The Trip of a Life Time
Mexico City. The five of us flew into Mexico City, rented a car, and started down the highway. Thankfully two of my friends, a married couple, know the culture, the language, the government, the road system or lack there of. When in doubt, always follow them. The wife has an intuition about her that is even more trustworthy than her husband’s superb navigation and negotiation skills.
When we walked through an open Mercado looking for a place to eat, she shook her head, we walked on. When she quickly bypassed an open door without hesitation, I did the same. When her husband was in a conversation with a local and she walked away, I followed. She was the one to emulate. The other couple on this trip was, perhaps, a little less aware of the dangers we were avoiding at my friend’s gentle, quiet leading.
Guanajuato. As is expected in a car of five adults, there was always a need — bathroom, food, gasoline. One day on the road between Guanajuato, the capital of the state of Guanajuato, and Toluca, the state capital of the Mexico state, we drove through a typical farm country town. All the gas stations were on the other side of the road. At the end of town, we flipped the car around and proceeded to the nearest Pemex, a Mexican Petroleum Company.

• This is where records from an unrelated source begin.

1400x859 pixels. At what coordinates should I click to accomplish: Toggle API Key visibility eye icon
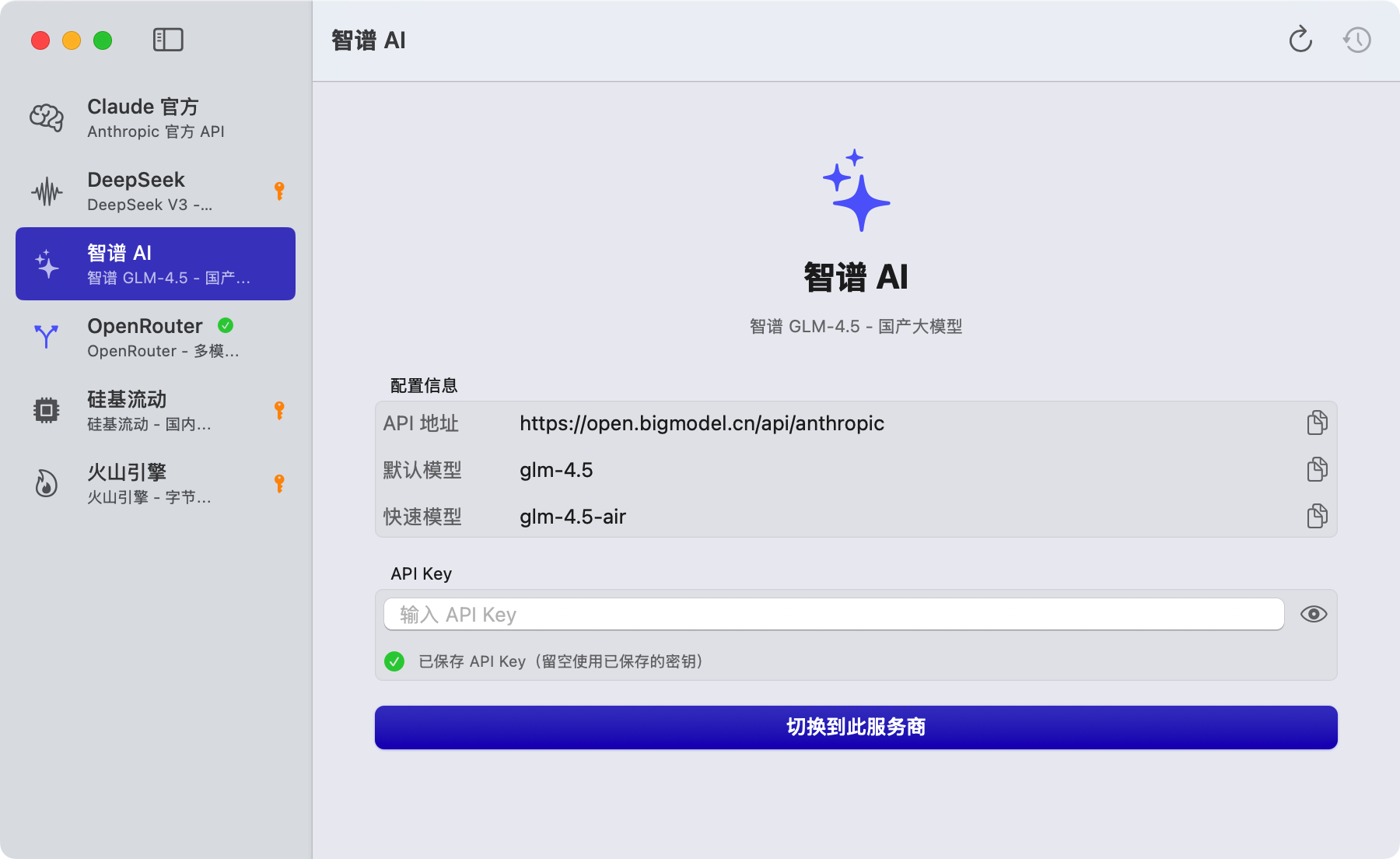pyautogui.click(x=1314, y=615)
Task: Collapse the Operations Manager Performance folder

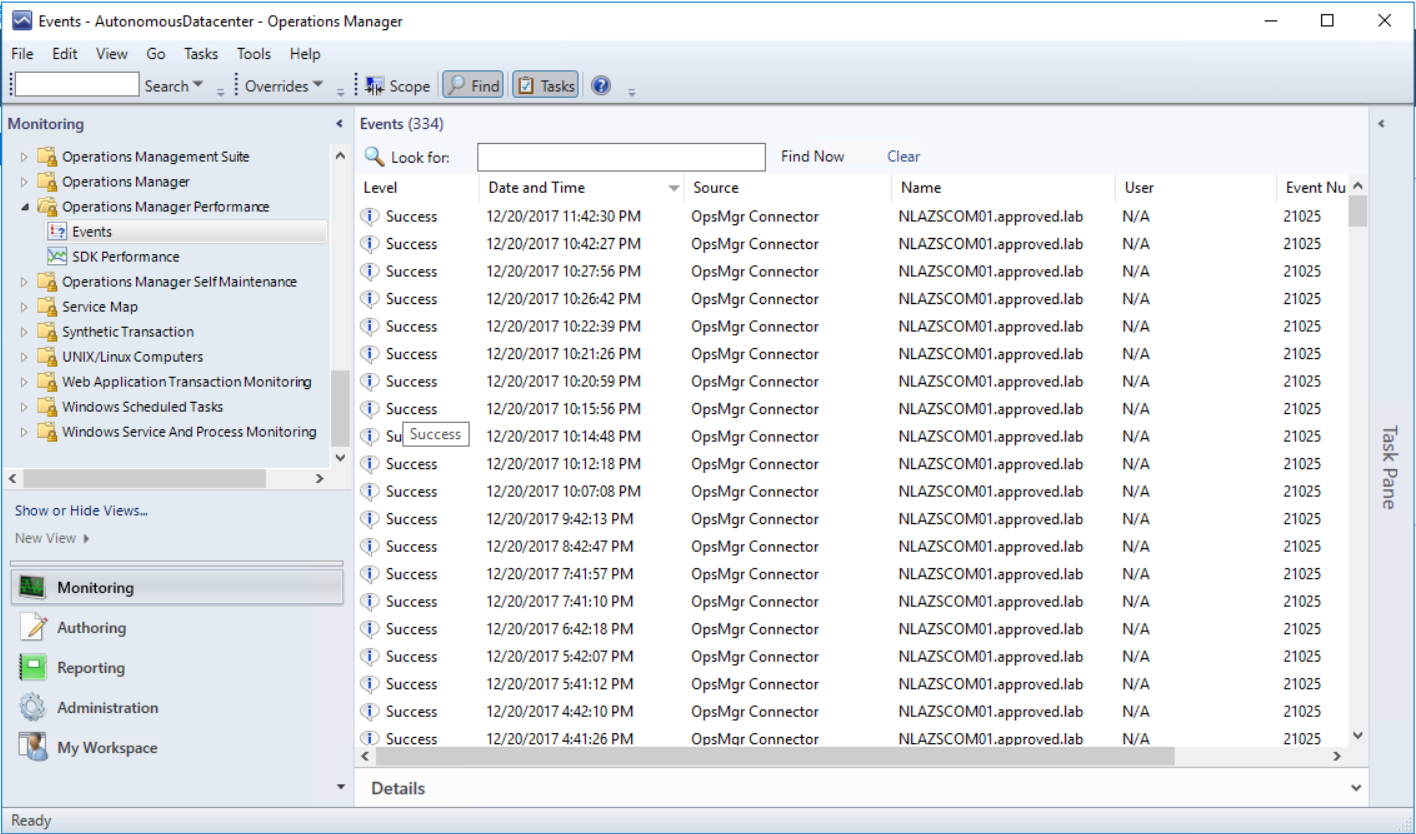Action: click(x=25, y=207)
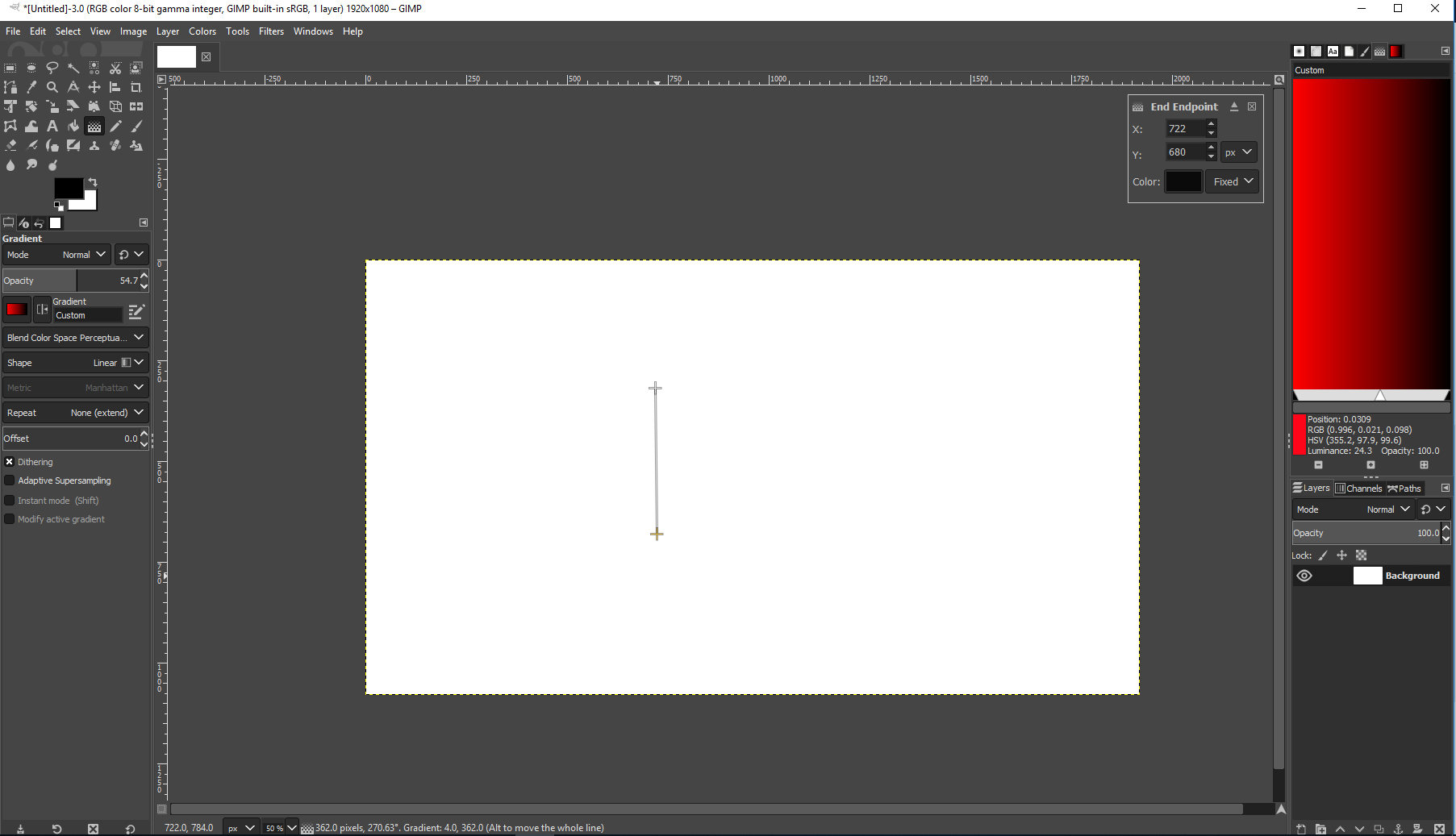Viewport: 1456px width, 836px height.
Task: Select the Rectangle Select tool
Action: click(10, 69)
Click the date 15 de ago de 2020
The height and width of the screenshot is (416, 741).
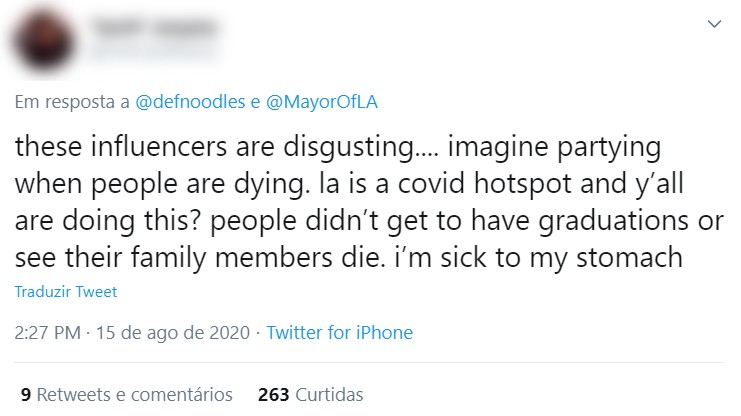[x=173, y=332]
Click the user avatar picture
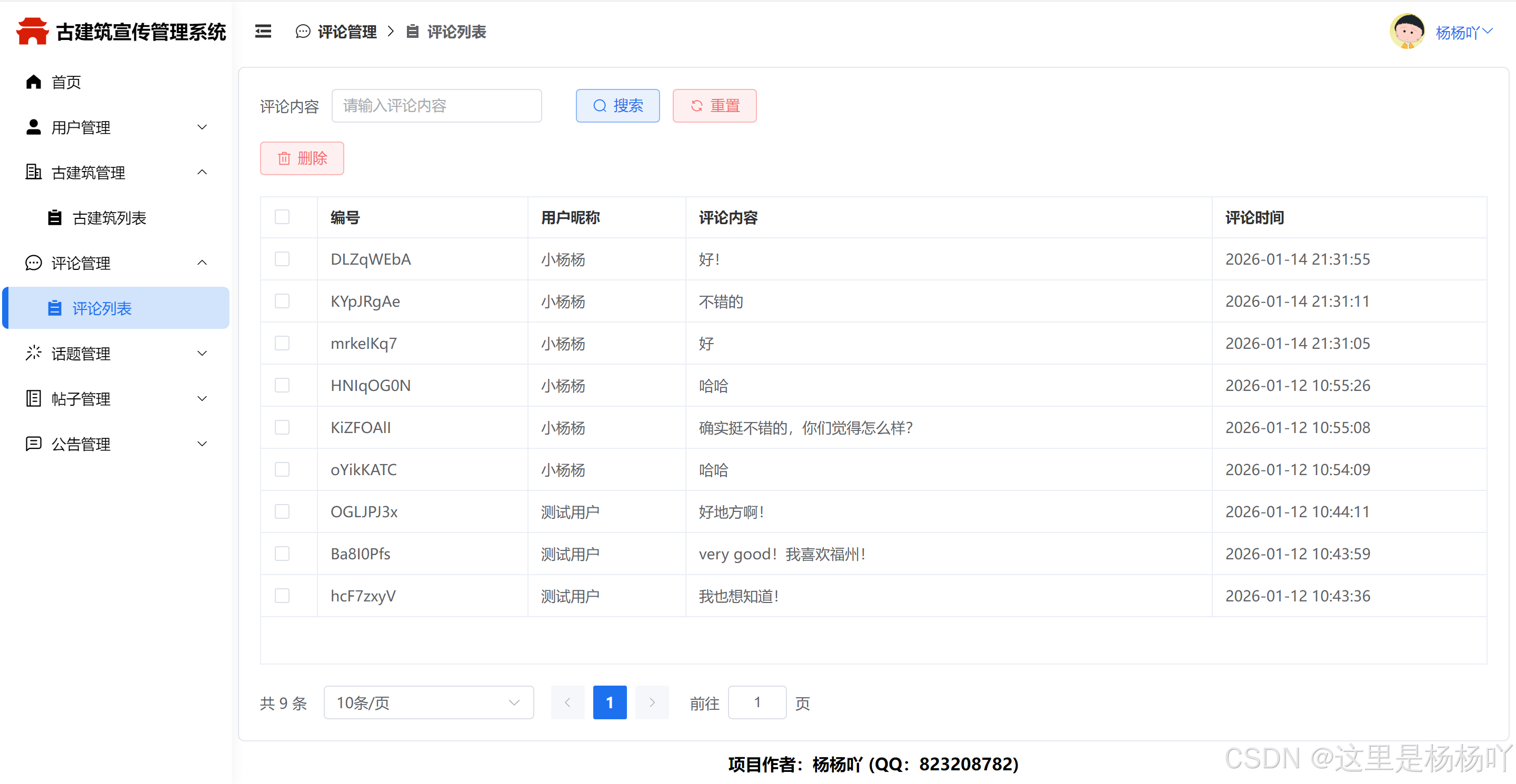Screen dimensions: 1516x784 click(1407, 32)
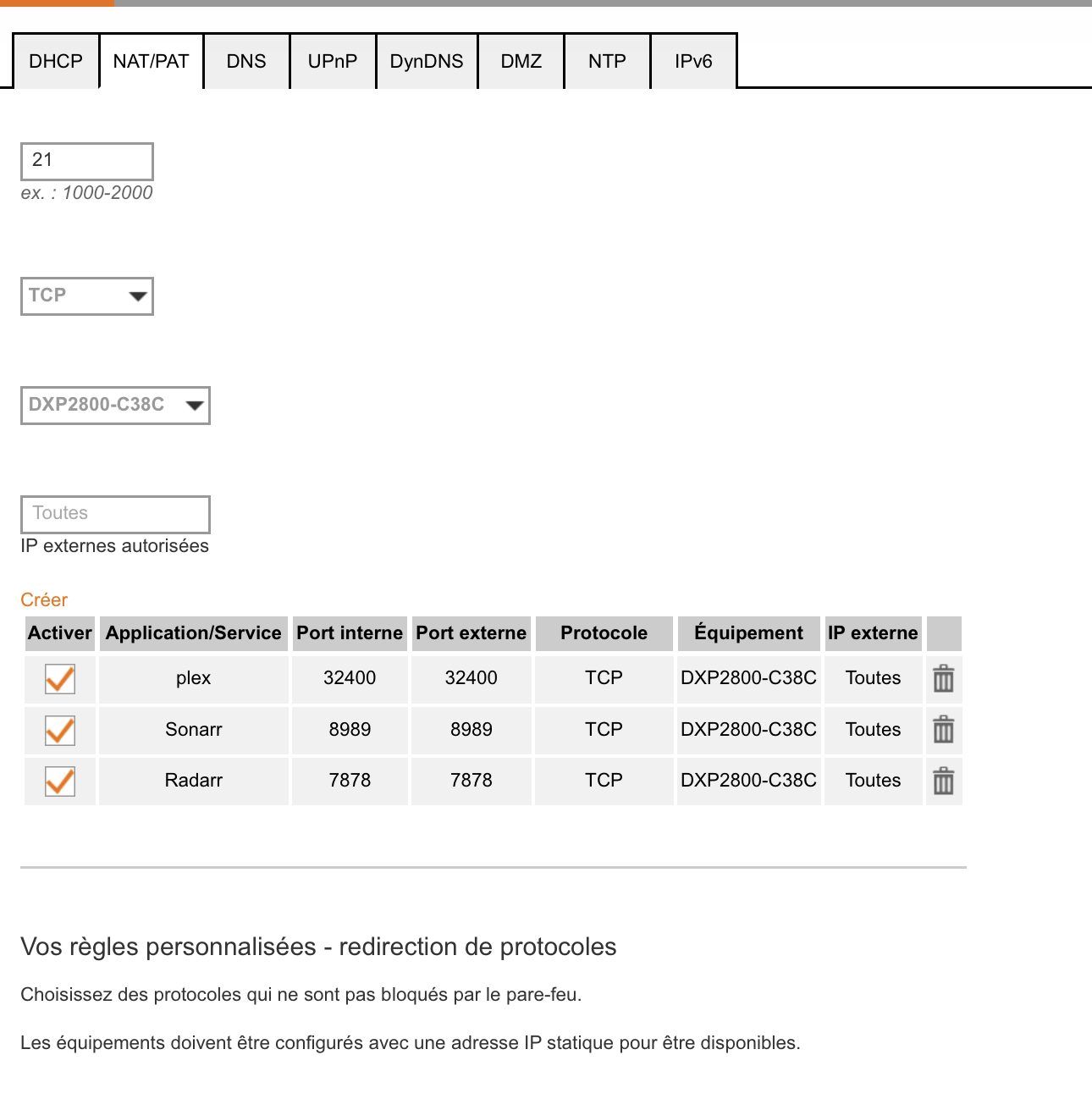Viewport: 1092px width, 1099px height.
Task: Switch to the NTP tab
Action: coord(607,61)
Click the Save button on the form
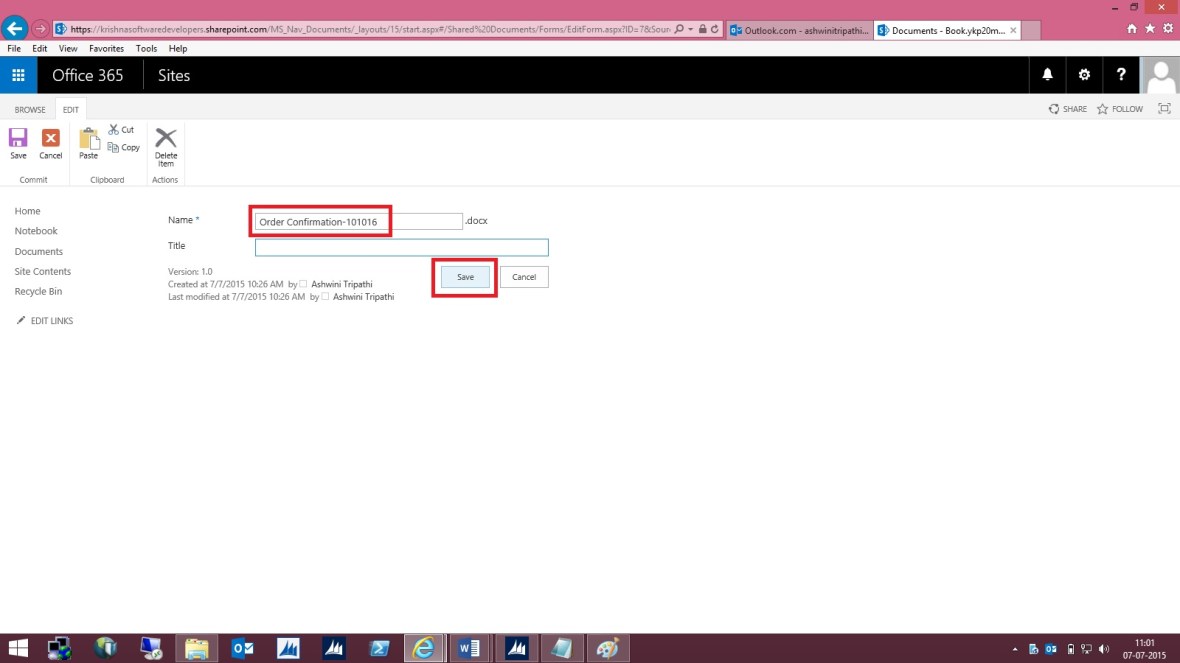Screen dimensions: 1180x663 tap(464, 277)
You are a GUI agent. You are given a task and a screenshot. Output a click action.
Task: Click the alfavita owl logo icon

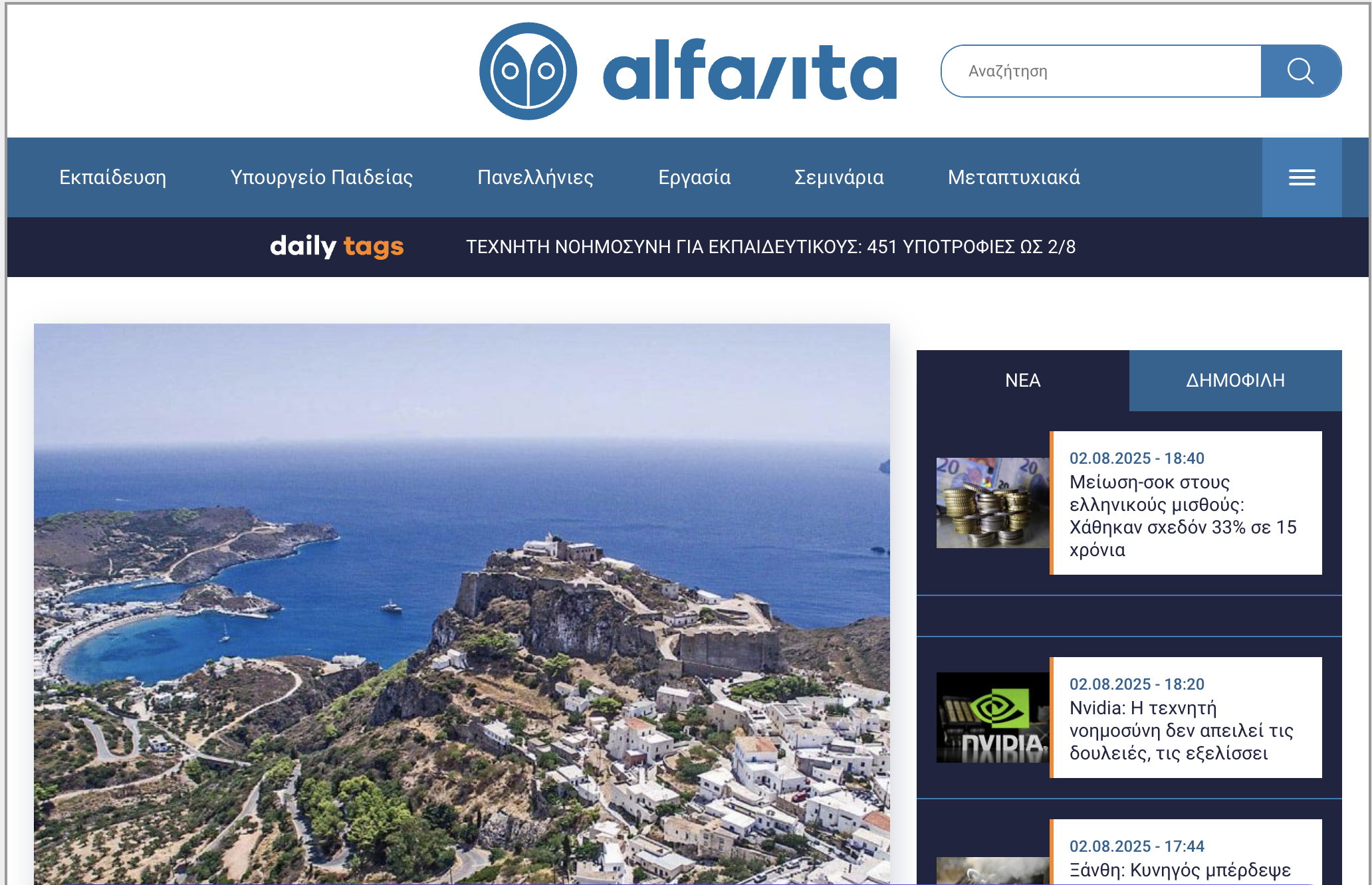pyautogui.click(x=528, y=71)
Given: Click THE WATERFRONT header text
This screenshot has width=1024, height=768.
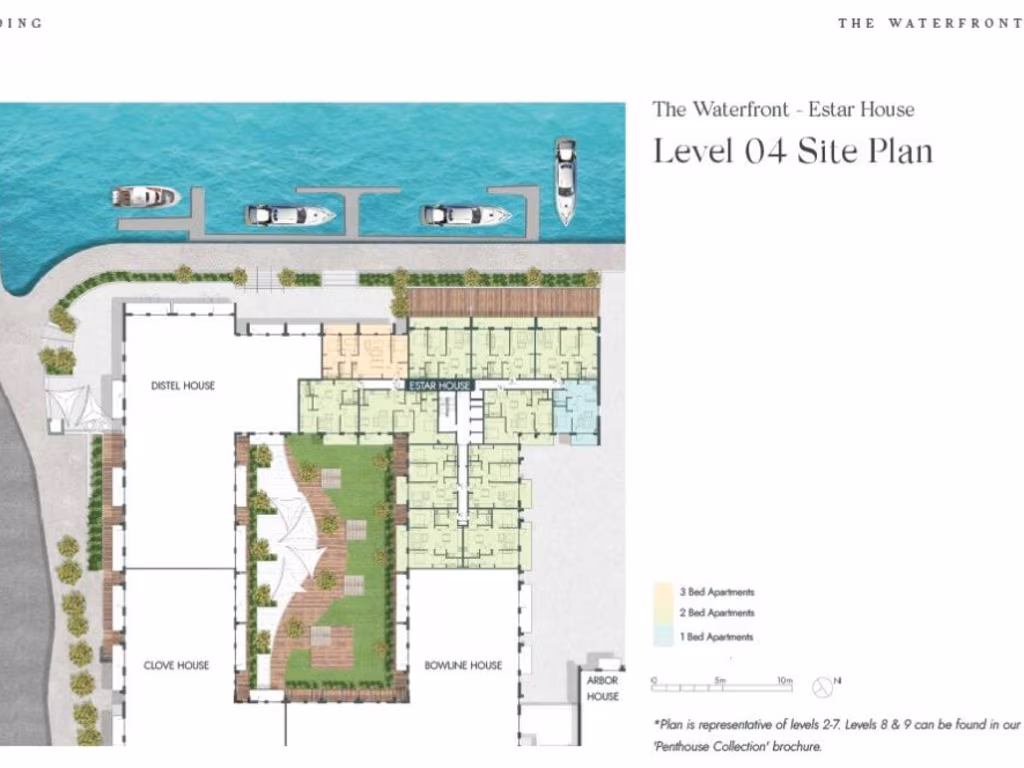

Upon exiting the bathroom, the hungry, slightly unaware couple bolted for the restaurant next door where we were greeted by a huge, white, stuffed tiger. Since I had made it my mission to be aware of my host and her leanings, it became obvious to me that something was not quite right. A quick glance around found a couple of sisters waiting tables, while the brothers were in the kitchen. One sister had a bruise across her check. The only other patrons in the restaurant were a very well dressed couple at the back table — not eating. After our order was placed, our hosts leaned into the table and very matter-of-factly stated, “A white tiger is too exotic and expensive for your average businessman. And, more importantly, it is a symbol of the Cartel.”
The Cartel. It is July 2012, just two months after 18 mutilated bodies were found in abandoned vehicles near the country’s second largest city of Guadalajara. Nine bodies were hung from a bridge, and in another case 14 severed heads were left in iceboxes outside the local government office of Nuevo Laredo. The Mexican government had issued a statement blaming the cartels for “unleashing inhuman and inadmissible episodes of irrational violence.” Many victims of the recent violence had no obvious links with the cartel — just the wrong place at the wrong time.
The feeling of powerlessness that wafted over me at that restaurant table had a stronger scent than the meat on the grill. Becoming powerless doesn’t typically happen in a single dramatic stroke, like wandering into the Cartel’s front business. For most of us, powerlessness is a process so gradual that we don’t notice it. After all if it were obvious, we wouldn’t have settled for powerlessness. We make one small decision after another — sit quietly, hold the common opinion, allow them this one exception in order to keep the peace. Eventually, we give away too much of ourselves leaving us powerless. Shockingly, we’ve done it voluntarily. We made the choice. We weren’t at the wrong place at the wrong time, we created this space we find ourselves in.
That may feel like the bad news but really it’s the good news. If we’ve created it, if our decisions have brought us here — to this place of powerlessness — then we can re-design it, we can make new decisions that take us out of a place of powerlessness. One simple place to start, avoid language that implies we are victims. Victims say, “I have to. . .” “I can’t . . .” Rather than “I have to” say, “I get to.” Instead of “I can’t” say, “I have decided not to.” Using language that indicates we have no influence holds us in a helpless, powerless place. Simply changing our language highlights the fact that we decide on the next action — good or bad.
Words have power — the ones we speak to ourselves could be robbing us of our power.